Mindfulness is an integrative, mind-body based approach that helps people to manage their thoughts and feelings and mental health. It is becoming widely used in a range of contexts. It is recommended by NICE as a preventative practice for people with experience of recurrent depression.
Beyond the resources provided on this website, we also host a dedicated mindfulness site at Be Mindful, which provides access to our online course.
Mindfulness exercises are ways of paying attention to the present moment, using techniques like meditation, breathing, and yoga. Training helps people to become more aware of their thoughts, feelings, and body sensations so that instead of being overwhelmed by them, theyâre better able to manage them. Practising mindfulness can give more insight into emotions, boost attention and concentration, and improve relationships.1
Mindfulness can be practiced by children, young people and adults. There are different ways to practice mindfulness. Group courses run to practise mindfulness in person and there are online courses too where you can learn through self-directed practice at home. You don't need to be religious or spiritual to practise mindfulness. It can help people with or without religious beliefs.
Mindfulness and mental health
Mindfulness is recommended as a treatment for people with mental ill-health as well as those who want to improve their mental health and wellbeing.
There are also different sorts of mindfulness meditation which can help people in different ways. Evidence shows compelling support for Mindfulness Based Stress Reduction (MBSR), which helps people to cope with stress, and for Mindfulness Based Cognitive Therapy (MBCT), which is designed to help people with recurring depression. They provide a flexible set of skills to manage mental health and support wellbeing.
The evidence for mindfulness
Mindfulness meditation has been shown to affect how the brain works and even its structure. People undertaking mindfulness training have shown increased activity in the area of the brain associated with positive emotion – the pre-frontal cortex – which is generally less active in people who are depressed.2
Many studies have shown changes in brain wave activity during meditation and researchers have found that areas of the brain linked to emotional regulation are larger in people who have meditated regularly for five years or more.3 The evidence for different types of mindfulness is promising and research has grown in recent years.
Who can benefit?
Mindfulness can be useful for people from all different walks of life and the number of areas that mindfulness is being applied to is growing.
There is evidence showing mindfulness to be effective for children and young people, with school-based interventions having positive outcomes on wellbeing, reducing anxiety and distress as well as improving behaviour, among other areas.4 Evidence also suggests that children who used mindfulness practices more frequently reported higher wellbeing and lower stress scores (W Kuyken et al, “Effectiveness of the Mindfulness in Schools Programme: non-randomised controlled feasibility study”, 2013).

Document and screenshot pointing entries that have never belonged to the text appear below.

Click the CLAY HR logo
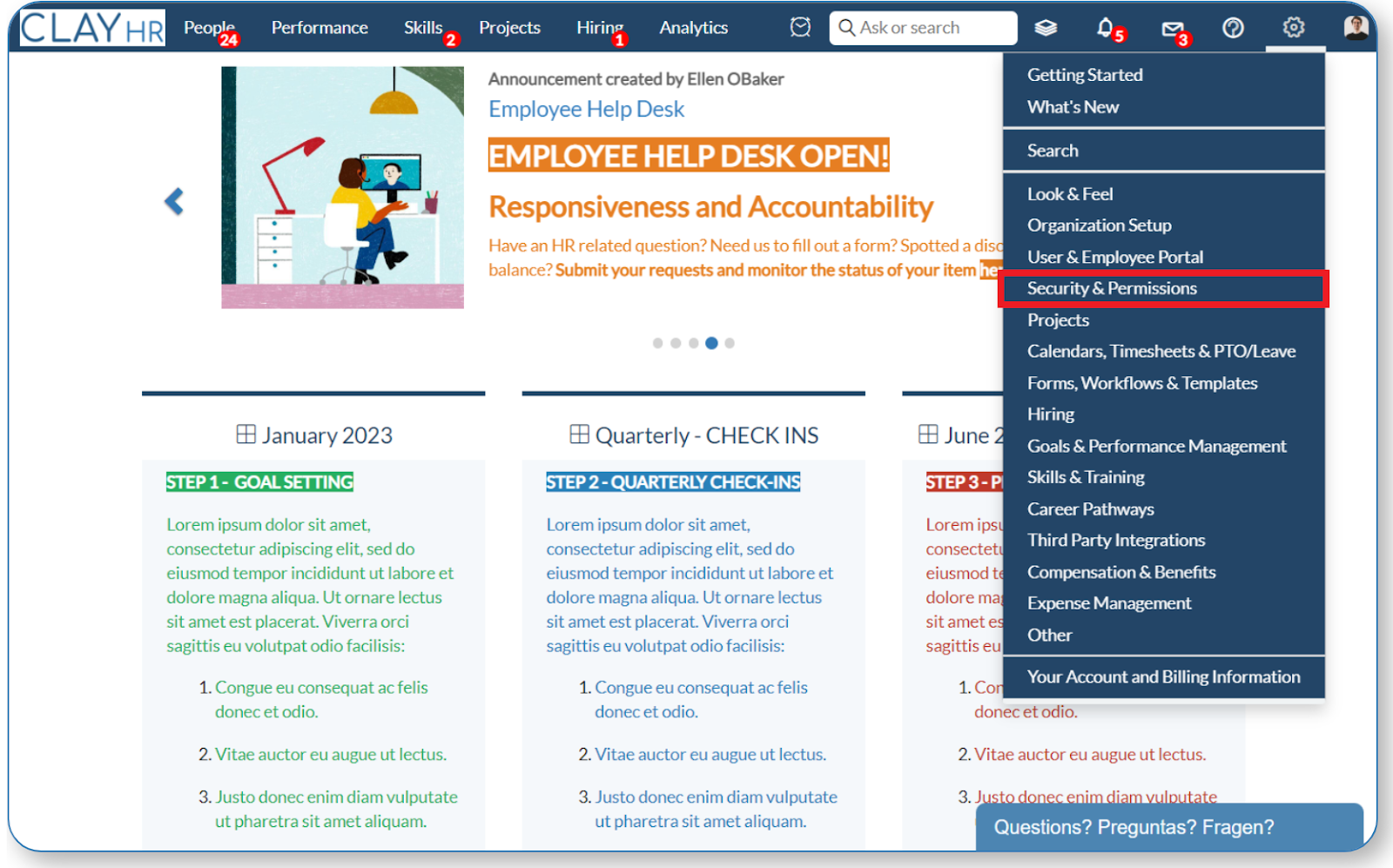Image resolution: width=1393 pixels, height=868 pixels. coord(91,27)
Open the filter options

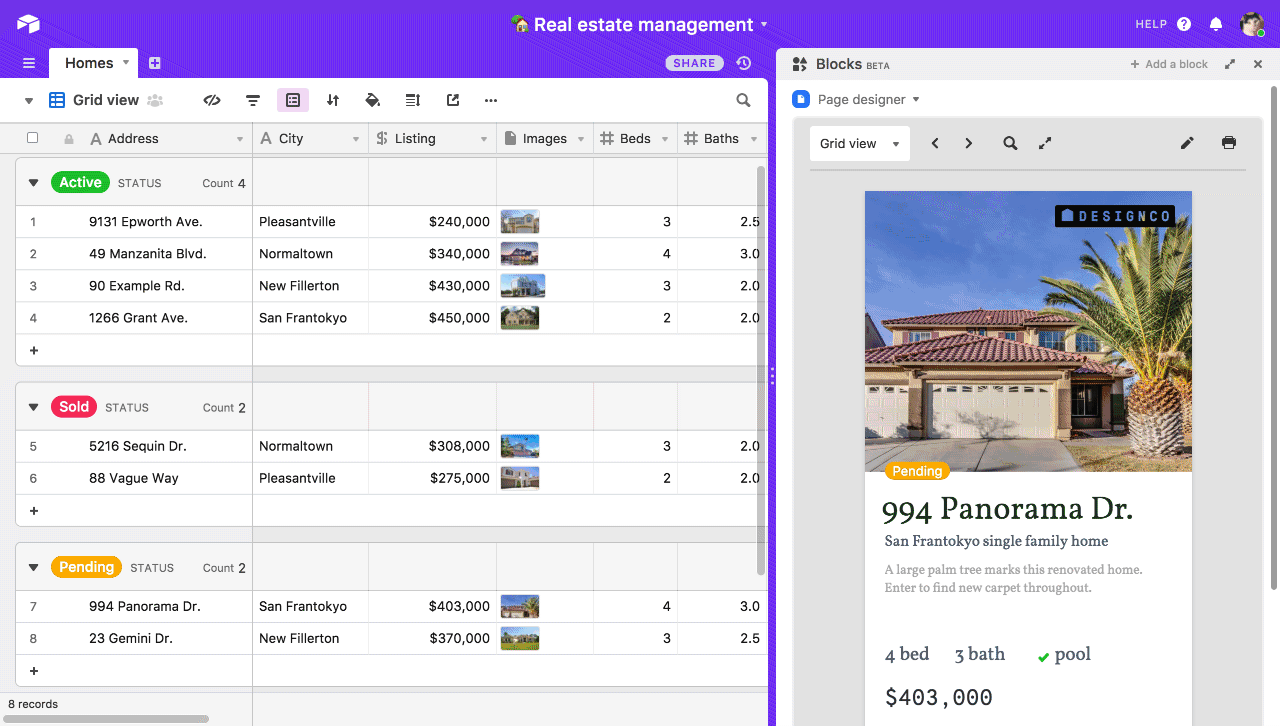click(x=252, y=100)
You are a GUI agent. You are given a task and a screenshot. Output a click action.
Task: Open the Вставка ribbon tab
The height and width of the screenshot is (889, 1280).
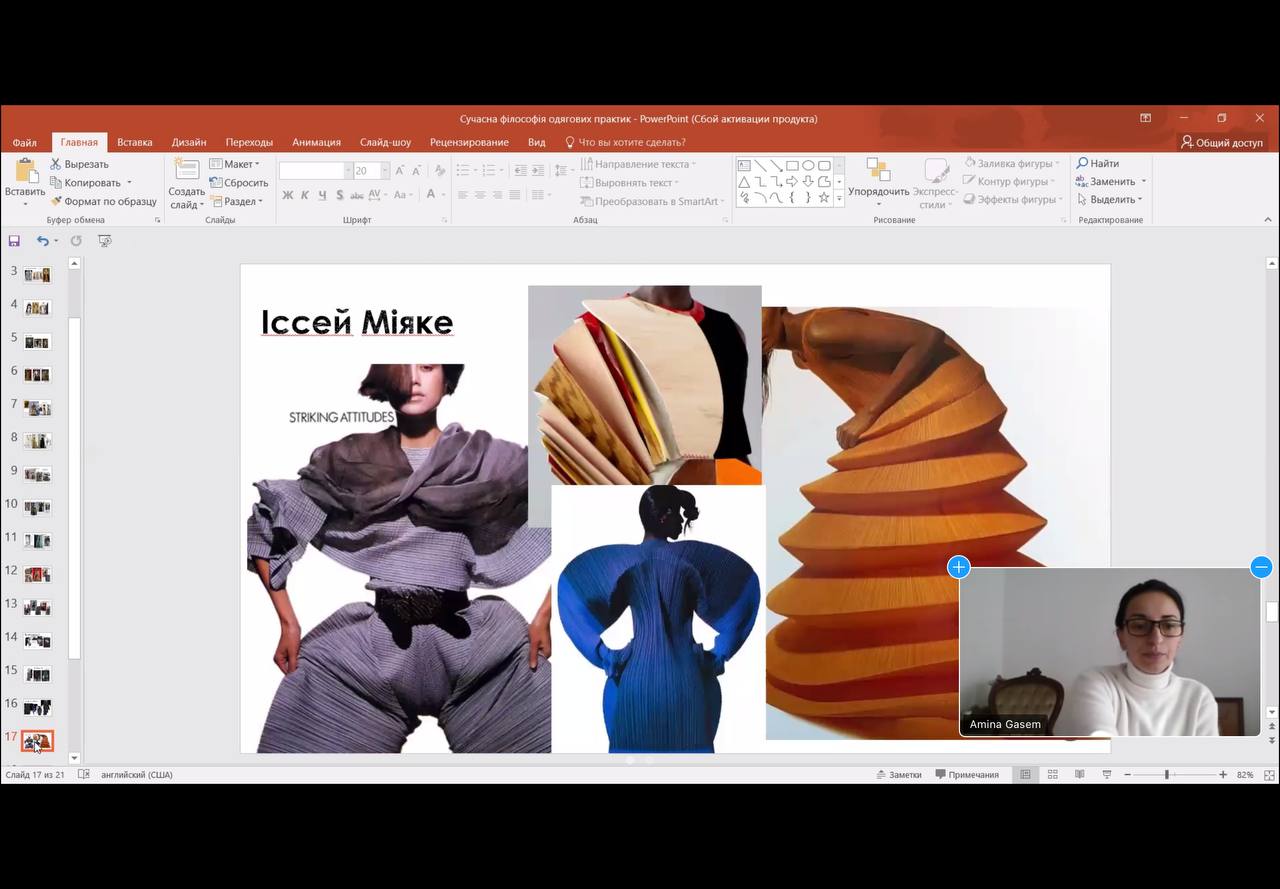[134, 142]
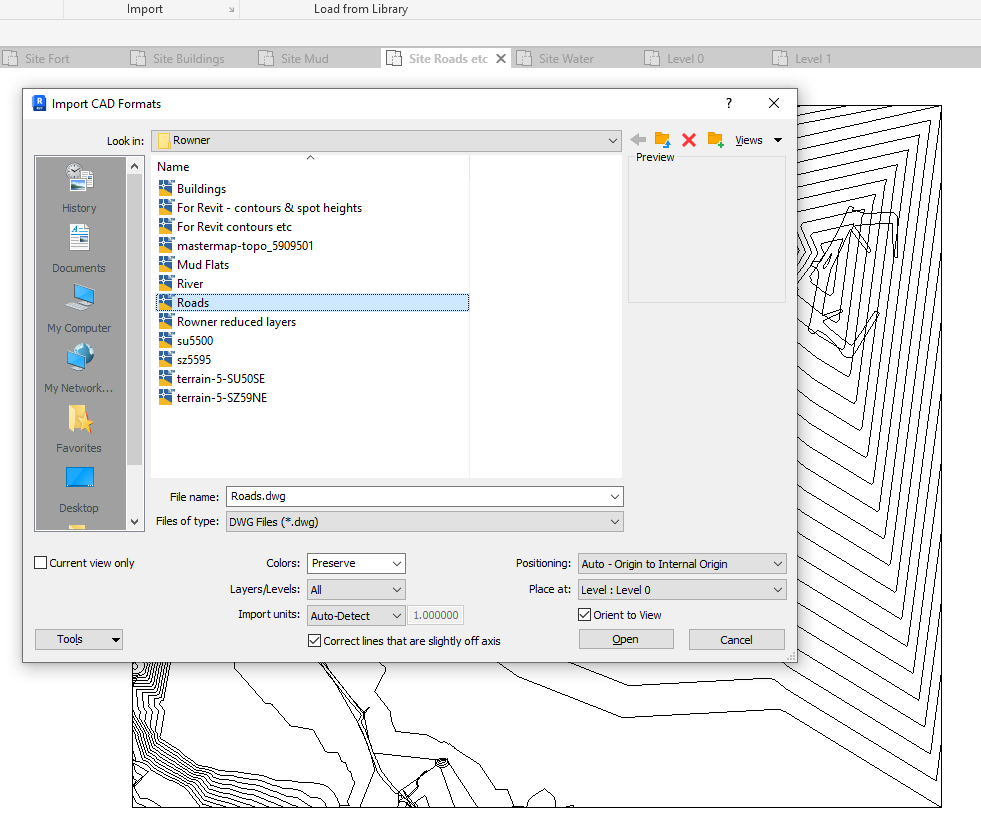The height and width of the screenshot is (824, 981).
Task: Toggle Correct lines slightly off axis
Action: pyautogui.click(x=315, y=641)
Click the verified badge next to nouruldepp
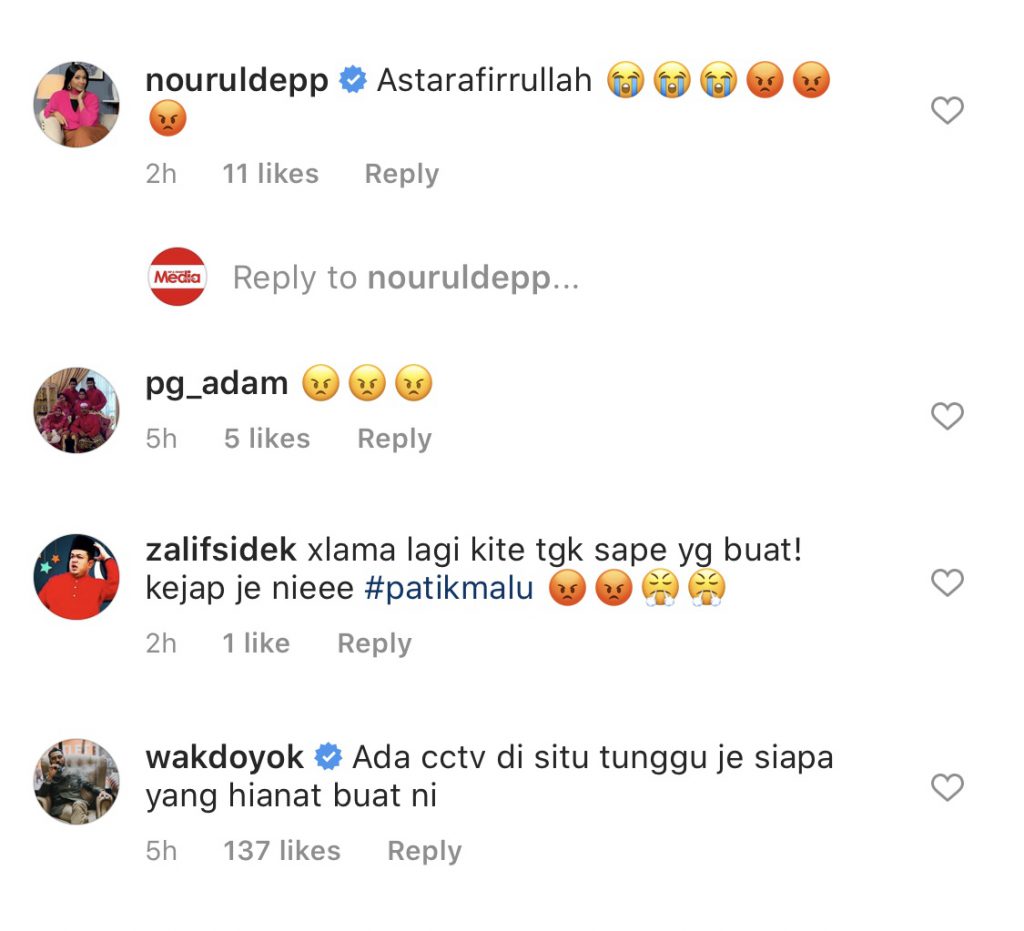Viewport: 1024px width, 931px height. point(353,80)
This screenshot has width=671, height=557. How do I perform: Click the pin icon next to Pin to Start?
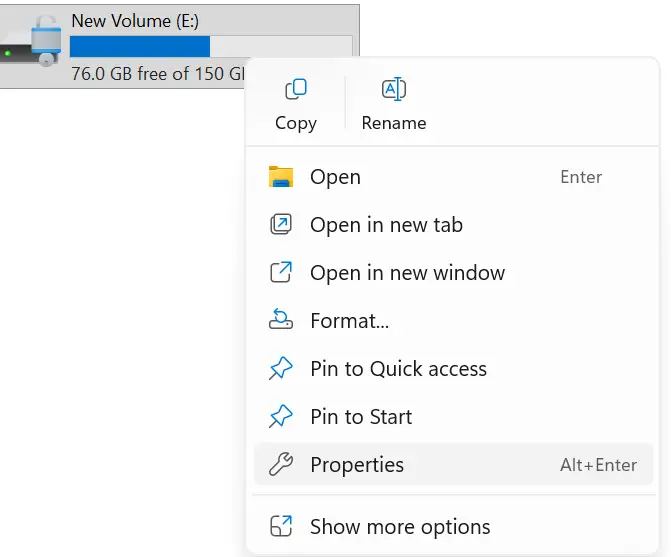[281, 417]
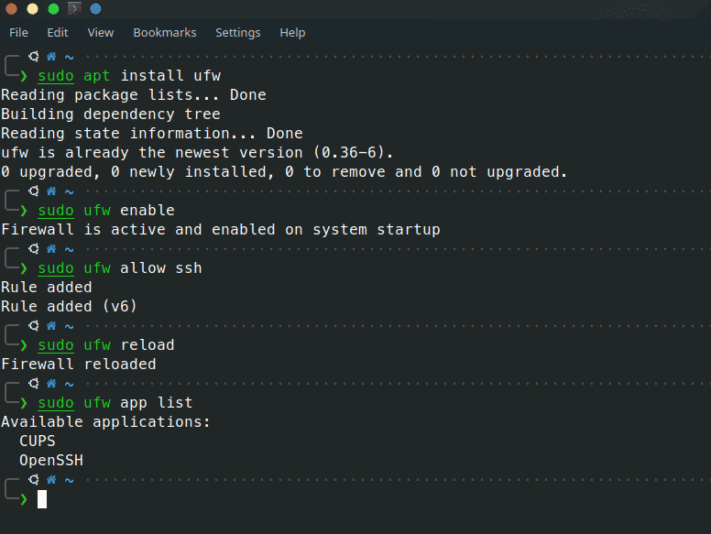Open the Edit menu
Viewport: 711px width, 534px height.
tap(57, 32)
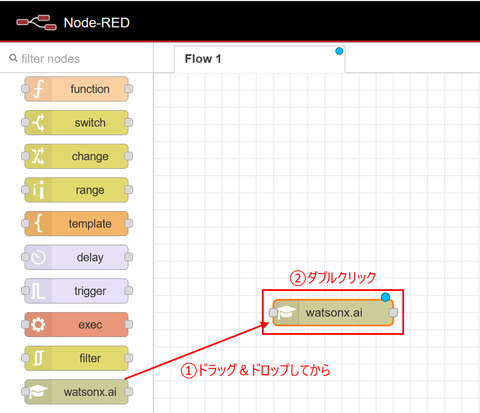Select the function node in the palette

pos(76,89)
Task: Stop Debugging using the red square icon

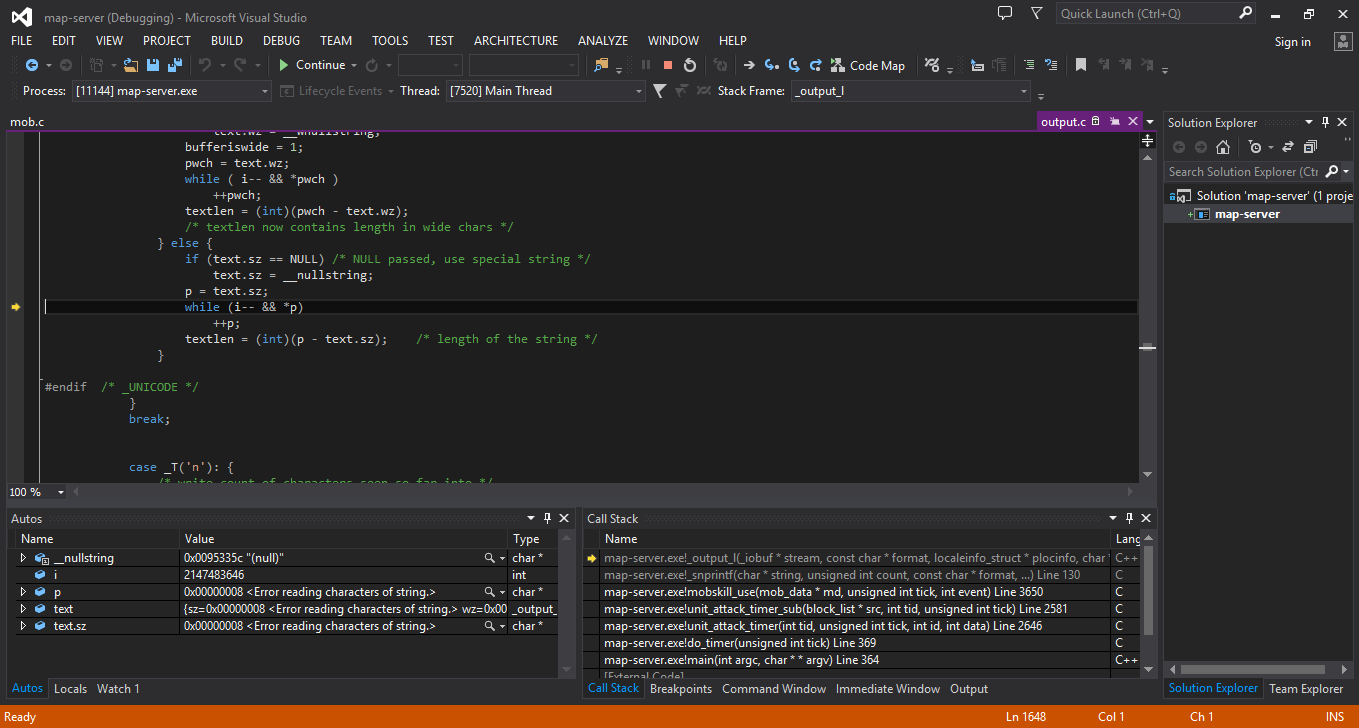Action: 668,65
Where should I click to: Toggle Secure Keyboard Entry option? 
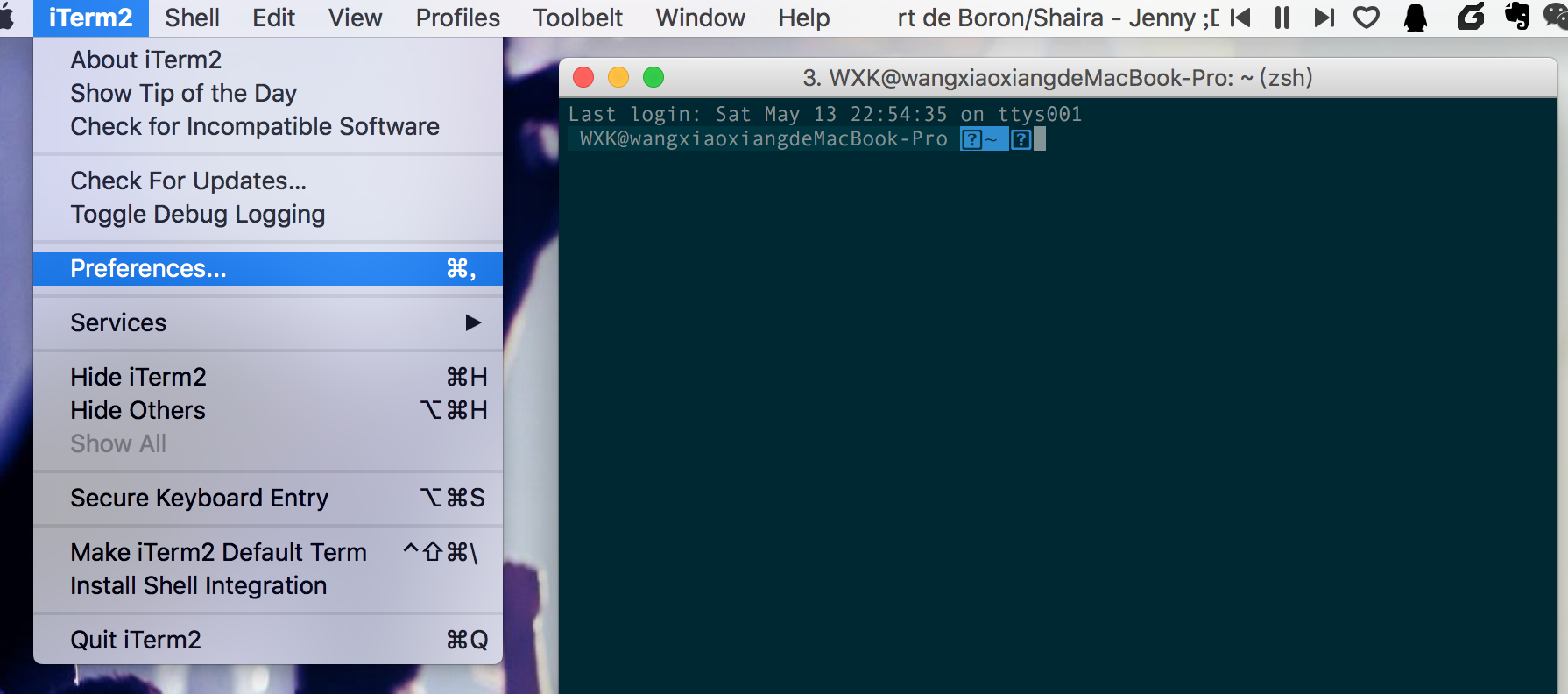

A successful Mindfulness in Schools project was set up in 2007 and is now being taught in 12 different countries. This nine-week course is especially designed for school students, whether they are dealing with exam stress, bullying, or seeking to enhance study skills. It's being used to improve students’ wellbeing as well as helping them to learn and concentrate better.
Mindfulness practice within criminal justice settings is currently being developed around the country. In HMP Brixton a “Mind/Body workout group” was established to help individuals to develop their own mindfulness practice. Evidence on the effectiveness of mindfulness interventions in prisons has been gathered mainly in the USA. A study based in Massachusetts found significant improvements in hostility, self-esteem, and mood disturbance following a course of mindfulness (M Samuelson et al, “Mindfulness-Based Stress Reduction in Massachusetts Correctional Facilities”, 2007).
A limited amount of research into mindfulness during pregnancy has shown encouraging results on the positive impact of mindfulness, finding ‘significantly’ reduced anxiety (C Vieten, “Effects of a mindfulness-based intervention during pregnancy on prenatal stress and mood: results of a pilot study”, 2007).
We are currently supporting research at the University of Oxford on the impact of mindfulness practice in pregnancy.
Mindfulness in the workplace has been popularised by a number of global companies including Google. However among smaller businesses mindfulness is not yet widespread.
There is growing evidence, shown by initial studies, that mindfulness in the workplace can have a number of positive effects. These include a decrease in perceived stress, and an increase in better concentration levels including memory tasks and multi-tasking. Research in 2012 found that mindfulness in the workplace could be an effective intervention to target “high stress levels, sleep quality, and autonomic balance” (RQ Wolever et al, “Effective and viable mind-body stress reduction in the workplace: a randomized control trial”, 2012).